Nothing in the entries should change; repeat them exactly.

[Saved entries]
# # # # #

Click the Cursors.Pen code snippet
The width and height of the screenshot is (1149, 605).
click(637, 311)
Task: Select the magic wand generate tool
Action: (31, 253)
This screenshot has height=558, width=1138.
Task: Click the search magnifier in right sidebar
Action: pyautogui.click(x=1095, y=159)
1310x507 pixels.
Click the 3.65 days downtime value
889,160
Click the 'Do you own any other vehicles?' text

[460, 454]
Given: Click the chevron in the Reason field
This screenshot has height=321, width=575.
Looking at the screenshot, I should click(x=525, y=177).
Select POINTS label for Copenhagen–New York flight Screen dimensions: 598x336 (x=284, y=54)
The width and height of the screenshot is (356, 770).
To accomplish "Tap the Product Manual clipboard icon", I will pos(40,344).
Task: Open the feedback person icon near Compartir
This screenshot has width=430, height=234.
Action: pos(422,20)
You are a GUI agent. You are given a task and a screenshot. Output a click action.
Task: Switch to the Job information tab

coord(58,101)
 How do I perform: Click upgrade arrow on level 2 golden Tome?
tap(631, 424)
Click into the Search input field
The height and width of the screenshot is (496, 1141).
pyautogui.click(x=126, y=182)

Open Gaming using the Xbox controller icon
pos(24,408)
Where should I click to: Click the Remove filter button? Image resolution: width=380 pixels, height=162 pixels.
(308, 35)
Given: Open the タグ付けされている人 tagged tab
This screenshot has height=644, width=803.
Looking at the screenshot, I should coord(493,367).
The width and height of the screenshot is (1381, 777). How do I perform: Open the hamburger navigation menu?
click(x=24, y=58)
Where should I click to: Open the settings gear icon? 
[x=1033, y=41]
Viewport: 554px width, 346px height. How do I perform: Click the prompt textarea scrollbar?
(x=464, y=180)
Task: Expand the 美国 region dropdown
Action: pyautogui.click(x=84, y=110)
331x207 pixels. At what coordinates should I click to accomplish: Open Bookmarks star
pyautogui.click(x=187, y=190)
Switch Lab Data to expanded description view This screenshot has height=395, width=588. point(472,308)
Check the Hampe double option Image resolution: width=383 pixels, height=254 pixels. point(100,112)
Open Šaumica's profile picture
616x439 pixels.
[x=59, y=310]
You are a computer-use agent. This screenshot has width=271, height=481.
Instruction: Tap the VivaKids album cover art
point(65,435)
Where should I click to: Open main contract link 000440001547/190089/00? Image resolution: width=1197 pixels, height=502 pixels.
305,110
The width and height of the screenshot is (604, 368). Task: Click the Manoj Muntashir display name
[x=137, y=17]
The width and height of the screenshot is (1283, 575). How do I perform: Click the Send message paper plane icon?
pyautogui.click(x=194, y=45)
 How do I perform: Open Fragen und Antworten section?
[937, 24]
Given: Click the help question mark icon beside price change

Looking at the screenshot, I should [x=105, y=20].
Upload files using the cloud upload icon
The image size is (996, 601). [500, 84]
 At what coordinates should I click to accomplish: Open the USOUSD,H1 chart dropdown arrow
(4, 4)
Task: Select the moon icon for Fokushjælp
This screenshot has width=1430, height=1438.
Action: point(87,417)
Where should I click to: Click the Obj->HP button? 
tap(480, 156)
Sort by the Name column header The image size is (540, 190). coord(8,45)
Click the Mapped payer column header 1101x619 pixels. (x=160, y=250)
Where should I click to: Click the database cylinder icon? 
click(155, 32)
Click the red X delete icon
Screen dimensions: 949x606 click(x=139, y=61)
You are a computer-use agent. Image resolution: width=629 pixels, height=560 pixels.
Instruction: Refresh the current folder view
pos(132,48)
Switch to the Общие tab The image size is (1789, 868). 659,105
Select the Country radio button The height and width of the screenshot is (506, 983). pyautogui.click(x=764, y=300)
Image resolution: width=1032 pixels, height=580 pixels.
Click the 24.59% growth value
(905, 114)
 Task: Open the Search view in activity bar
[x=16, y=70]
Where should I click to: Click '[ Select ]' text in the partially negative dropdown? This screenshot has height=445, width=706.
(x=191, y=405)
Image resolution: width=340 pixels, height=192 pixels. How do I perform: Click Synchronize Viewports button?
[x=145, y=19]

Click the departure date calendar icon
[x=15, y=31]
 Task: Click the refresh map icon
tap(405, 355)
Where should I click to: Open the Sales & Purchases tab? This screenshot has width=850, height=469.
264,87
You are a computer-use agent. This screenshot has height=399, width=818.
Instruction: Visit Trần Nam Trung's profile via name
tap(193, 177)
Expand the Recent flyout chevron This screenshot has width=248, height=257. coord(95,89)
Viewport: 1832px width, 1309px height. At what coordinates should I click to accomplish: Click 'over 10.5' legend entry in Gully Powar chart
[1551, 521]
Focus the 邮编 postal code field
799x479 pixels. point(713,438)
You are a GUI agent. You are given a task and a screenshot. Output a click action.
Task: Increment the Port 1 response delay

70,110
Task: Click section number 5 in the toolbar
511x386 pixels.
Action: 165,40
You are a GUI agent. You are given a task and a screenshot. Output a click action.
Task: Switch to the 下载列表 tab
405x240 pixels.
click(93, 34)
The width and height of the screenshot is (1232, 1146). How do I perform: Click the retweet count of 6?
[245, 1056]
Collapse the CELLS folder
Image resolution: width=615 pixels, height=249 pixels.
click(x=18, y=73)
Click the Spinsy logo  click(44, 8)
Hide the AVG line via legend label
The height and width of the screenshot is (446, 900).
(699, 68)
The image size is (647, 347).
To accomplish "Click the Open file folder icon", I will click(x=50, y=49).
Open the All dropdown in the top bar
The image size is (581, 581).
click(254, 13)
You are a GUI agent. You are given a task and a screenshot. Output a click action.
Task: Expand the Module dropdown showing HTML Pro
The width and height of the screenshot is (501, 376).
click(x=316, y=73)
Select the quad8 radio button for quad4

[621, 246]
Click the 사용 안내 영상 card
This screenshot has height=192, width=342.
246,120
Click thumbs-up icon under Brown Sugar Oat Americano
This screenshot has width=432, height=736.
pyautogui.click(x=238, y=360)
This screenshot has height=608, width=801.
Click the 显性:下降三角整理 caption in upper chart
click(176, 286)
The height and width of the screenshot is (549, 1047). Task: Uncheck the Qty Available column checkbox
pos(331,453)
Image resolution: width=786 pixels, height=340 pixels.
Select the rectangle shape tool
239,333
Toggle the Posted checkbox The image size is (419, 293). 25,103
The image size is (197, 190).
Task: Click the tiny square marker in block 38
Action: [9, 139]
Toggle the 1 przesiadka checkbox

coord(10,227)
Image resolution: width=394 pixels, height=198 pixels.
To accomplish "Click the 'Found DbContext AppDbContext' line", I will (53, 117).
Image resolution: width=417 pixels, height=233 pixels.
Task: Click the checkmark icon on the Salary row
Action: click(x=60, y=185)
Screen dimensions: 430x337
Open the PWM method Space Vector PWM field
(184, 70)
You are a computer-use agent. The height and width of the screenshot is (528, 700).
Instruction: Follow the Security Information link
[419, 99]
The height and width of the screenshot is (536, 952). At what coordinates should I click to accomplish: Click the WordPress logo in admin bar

# # # # #

Task output:
Click the Cursors.Pen code snippet
The width and height of the screenshot is (1149, 605).
click(637, 311)
Task: Select the magic wand generate tool
Action: (31, 253)
This screenshot has height=558, width=1138.
Task: Click the search magnifier in right sidebar
Action: pyautogui.click(x=1095, y=159)
1310x507 pixels.
Click the 3.65 days downtime value
889,160
Click the 'Do you own any other vehicles?' text

[460, 454]
Given: Click the chevron in the Reason field
This screenshot has height=321, width=575.
Looking at the screenshot, I should click(x=525, y=177).
Select POINTS label for Copenhagen–New York flight Screen dimensions: 598x336 (x=284, y=54)
The width and height of the screenshot is (356, 770).
To accomplish "Tap the Product Manual clipboard icon", I will pos(40,344).
Task: Open the feedback person icon near Compartir
This screenshot has width=430, height=234.
Action: pos(422,20)
You are a GUI agent. You are given a task and a screenshot. Output a click action.
Task: Switch to the Job information tab

coord(58,101)
 How do I perform: Click upgrade arrow on level 2 golden Tome?
tap(631, 424)
Click into the Search input field
The height and width of the screenshot is (496, 1141).
pyautogui.click(x=126, y=182)

Open Gaming using the Xbox controller icon
pos(24,408)
Where should I click to: Click the Remove filter button? Image resolution: width=380 pixels, height=162 pixels.
(308, 35)
Given: Open the タグ付けされている人 tagged tab
This screenshot has height=644, width=803.
Looking at the screenshot, I should coord(493,367).
The width and height of the screenshot is (1381, 777). How do I perform: Open the hamburger navigation menu?
click(x=24, y=58)
Where should I click to: Open the settings gear icon? 
[x=1033, y=41]
Viewport: 554px width, 346px height. How do I perform: Click the prompt textarea scrollbar?
(x=464, y=180)
Task: Expand the 美国 region dropdown
Action: pyautogui.click(x=84, y=110)
331x207 pixels. At what coordinates should I click to accomplish: Open Bookmarks star
pyautogui.click(x=187, y=190)
Switch Lab Data to expanded description view This screenshot has height=395, width=588. point(472,308)
Check the Hampe double option Image resolution: width=383 pixels, height=254 pixels. point(100,112)
Open Šaumica's profile picture
616x439 pixels.
[x=59, y=310]
You are a computer-use agent. This screenshot has width=271, height=481.
Instruction: Tap the VivaKids album cover art
point(65,435)
Where should I click to: Open main contract link 000440001547/190089/00? Image resolution: width=1197 pixels, height=502 pixels.
305,110
The width and height of the screenshot is (604, 368). Task: Click the Manoj Muntashir display name
[x=137, y=17]
The width and height of the screenshot is (1283, 575). How do I perform: Click the Send message paper plane icon?
pyautogui.click(x=194, y=45)
 How do I perform: Open Fragen und Antworten section?
[937, 24]
Given: Click the help question mark icon beside price change

Looking at the screenshot, I should [x=105, y=20].
Upload files using the cloud upload icon
The image size is (996, 601). [500, 84]
 At what coordinates should I click to accomplish: Open the USOUSD,H1 chart dropdown arrow
(4, 4)
Task: Select the moon icon for Fokushjælp
This screenshot has width=1430, height=1438.
Action: point(87,417)
Where should I click to: Click the Obj->HP button? 
tap(480, 156)
Sort by the Name column header The image size is (540, 190). coord(8,45)
Click the Mapped payer column header 1101x619 pixels. (x=160, y=250)
Where should I click to: Click the database cylinder icon? 
click(155, 32)
Click the red X delete icon
Screen dimensions: 949x606 click(x=139, y=61)
You are a computer-use agent. Image resolution: width=629 pixels, height=560 pixels.
Instruction: Refresh the current folder view
pos(132,48)
Switch to the Общие tab The image size is (1789, 868). 659,105
Select the Country radio button The height and width of the screenshot is (506, 983). pyautogui.click(x=764, y=300)
Image resolution: width=1032 pixels, height=580 pixels.
Click the 24.59% growth value
(905, 114)
 Task: Open the Search view in activity bar
[x=16, y=70]
Where should I click to: Click '[ Select ]' text in the partially negative dropdown? This screenshot has height=445, width=706.
(x=191, y=405)
Image resolution: width=340 pixels, height=192 pixels. How do I perform: Click Synchronize Viewports button?
[x=145, y=19]

Click the departure date calendar icon
[x=15, y=31]
 Task: Click the refresh map icon
tap(405, 355)
Where should I click to: Open the Sales & Purchases tab? This screenshot has width=850, height=469.
264,87
You are a computer-use agent. This screenshot has height=399, width=818.
Instruction: Visit Trần Nam Trung's profile via name
tap(193, 177)
Expand the Recent flyout chevron This screenshot has width=248, height=257. coord(95,89)
Viewport: 1832px width, 1309px height. At what coordinates should I click to accomplish: Click 'over 10.5' legend entry in Gully Powar chart
[1551, 521]
Focus the 邮编 postal code field
799x479 pixels. point(713,438)
You are a GUI agent. You are given a task and a screenshot. Output a click action.
Task: Increment the Port 1 response delay

70,110
Task: Click section number 5 in the toolbar
511x386 pixels.
Action: 165,40
You are a GUI agent. You are given a task and a screenshot. Output a click action.
Task: Switch to the 下载列表 tab
405x240 pixels.
click(93, 34)
The width and height of the screenshot is (1232, 1146). How do I perform: Click the retweet count of 6?
[245, 1056]
Collapse the CELLS folder
Image resolution: width=615 pixels, height=249 pixels.
click(x=18, y=73)
Click the Spinsy logo  click(44, 8)
Hide the AVG line via legend label
The height and width of the screenshot is (446, 900).
(699, 68)
The image size is (647, 347).
To accomplish "Click the Open file folder icon", I will click(x=50, y=49).
Open the All dropdown in the top bar
The image size is (581, 581).
click(254, 13)
You are a GUI agent. You are given a task and a screenshot. Output a click action.
Task: Expand the Module dropdown showing HTML Pro
The width and height of the screenshot is (501, 376).
click(x=316, y=73)
Select the quad8 radio button for quad4

[621, 246]
Click the 사용 안내 영상 card
This screenshot has height=192, width=342.
246,120
Click thumbs-up icon under Brown Sugar Oat Americano
This screenshot has width=432, height=736.
pyautogui.click(x=238, y=360)
This screenshot has height=608, width=801.
Click the 显性:下降三角整理 caption in upper chart
click(176, 286)
The height and width of the screenshot is (549, 1047). Task: Uncheck the Qty Available column checkbox
pos(331,453)
Image resolution: width=786 pixels, height=340 pixels.
Select the rectangle shape tool
239,333
Toggle the Posted checkbox The image size is (419, 293). 25,103
The image size is (197, 190).
Task: Click the tiny square marker in block 38
Action: [9, 139]
Toggle the 1 przesiadka checkbox

coord(10,227)
Image resolution: width=394 pixels, height=198 pixels.
To accomplish "Click the 'Found DbContext AppDbContext' line", I will (53, 117).
Image resolution: width=417 pixels, height=233 pixels.
Task: Click the checkmark icon on the Salary row
Action: click(x=60, y=185)
Screen dimensions: 430x337
Open the PWM method Space Vector PWM field
(184, 70)
You are a computer-use agent. The height and width of the screenshot is (528, 700).
Instruction: Follow the Security Information link
[419, 99]
The height and width of the screenshot is (536, 952). At what coordinates should I click to accomplish: Click the WordPress logo in admin bar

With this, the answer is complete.